Comme son nom l'indique, elle fait penser à une fraise ! Enfin, surtout quand ses tentacules sont rentrés, comme c'est le cas lorsqu'elle veut se protéger ou encore à marée basse - car, je ne l'ai pas dit, mais l'anémone fraise vit sur les rochers situés dans la zone intertidale, la zone de balancement des marées. On la trouve très facilement dans les petites cuvettes laissées dans les rochers à marées à basse.

Quand les tentacules de l'anémone fraise sont rentrés, on ne voit que son pied, qui est mou, relativement court et large, de couleur rouge, et moucheté de nombreuses petites tâches jaune-vert, ce qui rappelle la fraise. Et lorsque ses tentacules sont sortis, ce pied mou, aussi appelé colonne, est alors recouvert de près de deux cents tentacules rouges relativement courts. Et tout en haut de la colonne, autour des tentacules, on observe une rangée de 24 à 48 petites verrues blanchâtres ou bleutées, appelées acrorhages, qui sont très riches en cellules urticantes.

Donc l'anémone fraise est, elle aussi, urticante ?

Oui, mais seulement un peu. Si on la touche avec la main, on ne sentira pas de piqûre, mais ensuite il vaut mieux éviter de se frotter les yeux ou la bouche car ceci peut provoquer de légères brûlures.

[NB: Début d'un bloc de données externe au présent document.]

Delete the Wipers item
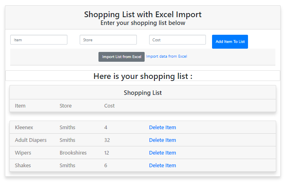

En revanche, ce que l'on remarquera en chatouillant les tentacules d'une anémone fraise, c'est que ses tentacules nous agrippent le doigt ! En effet, la peau des anémones possède des "spirocystes", que l'on trouve aussi chez leurs cousins les coraux, qui sont des capsules capables d'expulser une sorte de long filament recouvert de microvillosités collantes. Ce sont ces structures, capables de projeter une sorte de harpon ventouse, qui leur permettent d'attraper et de garder fixées leurs proies sur leurs tentacules.

Et qu'est-ce que ça mange, une anémone fraise ?

L'anémone fraise, comme toutes les anémones de mer, est carnivore. Elle raffole de petits poissons, de petits crustacés, mais aussi de divers débris organiques. Grâce à ces tentacules urticants, elle paralyse sa proie, puis la ramène à sa bouche en se refermant. Les proies sont alors digérées dans sa cavité digestive. Et quand elle a fini, elle recrache ce qui n'est pas digéré, on peut dire qu'elle fait caca par la bouche.

Charmant ! Et comment se reproduit l'anémone fraise ?

Et bien, les anémones de mer, tout comme les méduses, peuvent se reproduire de deux manières différentes : soit de manière asexuée, dans ce cas l'anémone se scinde en deux pour donner deux anémones filles, c'est ce que l'on appelle la parthénogenèse ; soit de manière sexuée. Chez l'anémone fraise, les sexes sont séparés : il y a des individus mâles et des individus femelles, qui vont libérer leurs gamètes dans l'eau de mer. La fusion d'un gamète mâle et d'un gamète femelle va donner un œuf puis une petite larve planctonique, aplatie et ciliée, appelée planula. Après probablement une vingtaine de jours, la larve se sédentarise en se fixant sur le fond et en se transformant en jeune anémone.

Vous nous disiez que l'anémone fraise vivait sur les rochers situés dans la zone intertidale, on peut donc facilement la voir sur nos côtes ?

Oui, en effet ! On la trouve en Mer du Nord, en Manche, dans l'Océan Atlantique Nord, mais aussi en Méditerranée. Elle vis plutôt sur la partie basse de l'estran rocheux et on la trouve jusqu'à une dizaine de mètres de profondeur. Il ne faut pas la confondre avec l'anémone chevaline, aussi appelée tomate de mer, qui elle vit un peu plus haut sur l'estran, très proche de la surface, qui est un peu plus petite, et surtout qui possède un pied tout rouge et sans tâche. D'ailleurs, je vous encourage à aller observer les anémones de mer dans les cuvettes de l'estran, c'est une activité divertissante pour toute la famille !

Et bien, on suivra vos conseils.

Entretien réalisé par Laurence Aubron.